■ Data:

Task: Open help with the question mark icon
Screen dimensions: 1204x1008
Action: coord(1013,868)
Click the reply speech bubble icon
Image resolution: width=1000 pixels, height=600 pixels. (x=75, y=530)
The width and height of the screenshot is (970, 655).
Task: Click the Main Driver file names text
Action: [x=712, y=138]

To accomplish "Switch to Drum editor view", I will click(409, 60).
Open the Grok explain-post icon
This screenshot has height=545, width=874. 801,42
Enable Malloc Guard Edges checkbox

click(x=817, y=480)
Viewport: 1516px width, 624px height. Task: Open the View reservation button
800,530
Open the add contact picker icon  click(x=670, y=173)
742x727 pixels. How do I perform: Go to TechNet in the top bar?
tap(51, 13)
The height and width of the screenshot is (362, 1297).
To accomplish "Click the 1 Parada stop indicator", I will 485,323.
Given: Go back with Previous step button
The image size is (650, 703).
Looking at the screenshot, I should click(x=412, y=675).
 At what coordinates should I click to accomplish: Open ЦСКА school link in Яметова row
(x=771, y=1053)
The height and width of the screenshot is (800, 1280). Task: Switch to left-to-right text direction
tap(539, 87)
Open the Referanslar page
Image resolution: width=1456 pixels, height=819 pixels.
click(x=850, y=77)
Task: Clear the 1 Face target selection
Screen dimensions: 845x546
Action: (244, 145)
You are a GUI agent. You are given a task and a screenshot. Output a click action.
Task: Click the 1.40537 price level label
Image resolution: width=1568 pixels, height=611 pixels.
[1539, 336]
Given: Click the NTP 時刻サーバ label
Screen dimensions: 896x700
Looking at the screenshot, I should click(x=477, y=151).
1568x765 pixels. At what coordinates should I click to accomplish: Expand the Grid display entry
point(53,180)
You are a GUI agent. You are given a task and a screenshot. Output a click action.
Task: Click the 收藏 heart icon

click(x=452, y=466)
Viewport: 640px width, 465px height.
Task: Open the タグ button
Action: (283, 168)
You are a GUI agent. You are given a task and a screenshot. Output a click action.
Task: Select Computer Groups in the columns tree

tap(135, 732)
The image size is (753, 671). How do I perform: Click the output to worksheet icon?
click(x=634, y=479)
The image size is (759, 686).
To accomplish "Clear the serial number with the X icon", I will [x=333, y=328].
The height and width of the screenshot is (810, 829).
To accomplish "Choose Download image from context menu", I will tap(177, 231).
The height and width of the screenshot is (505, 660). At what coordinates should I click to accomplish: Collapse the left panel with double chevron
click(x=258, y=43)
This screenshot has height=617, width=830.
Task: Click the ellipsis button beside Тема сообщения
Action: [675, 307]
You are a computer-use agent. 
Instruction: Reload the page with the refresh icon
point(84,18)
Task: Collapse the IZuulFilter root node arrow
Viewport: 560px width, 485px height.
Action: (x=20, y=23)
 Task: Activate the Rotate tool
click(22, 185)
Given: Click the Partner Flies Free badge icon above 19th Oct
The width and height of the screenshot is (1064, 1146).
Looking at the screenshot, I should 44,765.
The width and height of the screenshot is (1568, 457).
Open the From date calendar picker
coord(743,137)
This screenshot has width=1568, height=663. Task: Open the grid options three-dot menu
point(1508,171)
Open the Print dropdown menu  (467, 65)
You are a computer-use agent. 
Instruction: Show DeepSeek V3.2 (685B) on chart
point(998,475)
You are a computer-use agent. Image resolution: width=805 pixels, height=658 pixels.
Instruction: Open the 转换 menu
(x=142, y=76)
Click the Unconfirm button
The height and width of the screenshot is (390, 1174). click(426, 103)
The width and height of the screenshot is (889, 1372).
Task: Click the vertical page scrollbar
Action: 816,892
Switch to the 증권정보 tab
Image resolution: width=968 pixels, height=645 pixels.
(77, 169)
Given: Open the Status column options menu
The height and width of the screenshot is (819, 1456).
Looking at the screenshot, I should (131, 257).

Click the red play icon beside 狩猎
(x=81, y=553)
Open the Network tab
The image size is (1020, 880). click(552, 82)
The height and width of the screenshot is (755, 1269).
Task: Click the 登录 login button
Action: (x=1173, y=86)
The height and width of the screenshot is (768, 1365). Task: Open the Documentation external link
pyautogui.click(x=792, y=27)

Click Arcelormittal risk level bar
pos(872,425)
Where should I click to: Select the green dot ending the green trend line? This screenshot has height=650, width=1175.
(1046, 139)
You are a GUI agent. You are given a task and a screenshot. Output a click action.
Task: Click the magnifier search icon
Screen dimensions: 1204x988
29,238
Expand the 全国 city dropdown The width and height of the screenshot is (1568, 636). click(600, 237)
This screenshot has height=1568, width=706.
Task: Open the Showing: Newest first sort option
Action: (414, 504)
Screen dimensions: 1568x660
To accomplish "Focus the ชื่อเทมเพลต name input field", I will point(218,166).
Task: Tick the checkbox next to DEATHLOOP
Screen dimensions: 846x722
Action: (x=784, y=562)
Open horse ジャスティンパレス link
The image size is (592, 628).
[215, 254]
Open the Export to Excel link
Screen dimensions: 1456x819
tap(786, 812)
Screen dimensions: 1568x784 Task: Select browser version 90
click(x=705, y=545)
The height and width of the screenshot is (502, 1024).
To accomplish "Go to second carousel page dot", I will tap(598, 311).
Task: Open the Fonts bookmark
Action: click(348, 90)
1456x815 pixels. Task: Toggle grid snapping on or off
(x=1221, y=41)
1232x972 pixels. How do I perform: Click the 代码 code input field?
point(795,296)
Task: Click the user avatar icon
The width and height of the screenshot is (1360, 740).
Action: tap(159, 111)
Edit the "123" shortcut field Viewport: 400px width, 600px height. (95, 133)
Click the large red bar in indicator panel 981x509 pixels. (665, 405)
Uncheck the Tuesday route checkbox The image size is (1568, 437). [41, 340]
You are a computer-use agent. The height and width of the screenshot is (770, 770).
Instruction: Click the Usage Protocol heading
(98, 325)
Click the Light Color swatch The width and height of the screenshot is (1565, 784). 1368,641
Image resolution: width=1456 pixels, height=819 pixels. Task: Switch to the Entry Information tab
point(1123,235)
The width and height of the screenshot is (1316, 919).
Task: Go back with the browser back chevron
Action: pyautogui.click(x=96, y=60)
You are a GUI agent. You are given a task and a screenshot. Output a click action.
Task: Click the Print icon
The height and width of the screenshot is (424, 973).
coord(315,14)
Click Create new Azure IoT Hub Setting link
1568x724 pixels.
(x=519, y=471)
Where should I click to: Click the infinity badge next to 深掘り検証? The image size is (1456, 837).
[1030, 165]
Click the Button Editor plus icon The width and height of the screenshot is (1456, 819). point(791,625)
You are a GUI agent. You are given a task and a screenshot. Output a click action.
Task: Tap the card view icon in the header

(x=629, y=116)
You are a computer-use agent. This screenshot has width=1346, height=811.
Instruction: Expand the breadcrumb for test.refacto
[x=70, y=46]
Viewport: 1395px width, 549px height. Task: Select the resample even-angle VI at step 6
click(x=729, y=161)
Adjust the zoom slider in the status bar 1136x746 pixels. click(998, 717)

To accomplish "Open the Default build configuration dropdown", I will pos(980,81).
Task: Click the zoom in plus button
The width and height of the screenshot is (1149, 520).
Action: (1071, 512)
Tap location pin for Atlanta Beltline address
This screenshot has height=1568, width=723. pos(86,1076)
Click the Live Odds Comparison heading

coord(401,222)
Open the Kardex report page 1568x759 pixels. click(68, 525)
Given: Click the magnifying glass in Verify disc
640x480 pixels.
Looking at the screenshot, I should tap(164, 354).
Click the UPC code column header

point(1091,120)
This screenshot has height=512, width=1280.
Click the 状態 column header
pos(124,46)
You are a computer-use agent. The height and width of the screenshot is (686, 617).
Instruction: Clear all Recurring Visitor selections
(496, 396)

■ The exercise: Reproduce the stretch from the start of the records through the line containing "This screenshot has height=545, width=874.", inclusive, substituting "chat bubble" for "speech bubble" and leaving everything else unchanged.

■ Solved problem:
Task: Open help with the question mark icon
Screen dimensions: 1204x1008
Action: coord(1013,868)
Click the reply chat bubble icon
Image resolution: width=1000 pixels, height=600 pixels. (x=75, y=530)
The width and height of the screenshot is (970, 655).
Task: Click the Main Driver file names text
Action: [x=712, y=138]

To accomplish "Switch to Drum editor view", I will click(409, 60).
Open the Grok explain-post icon
This screenshot has height=545, width=874. 801,42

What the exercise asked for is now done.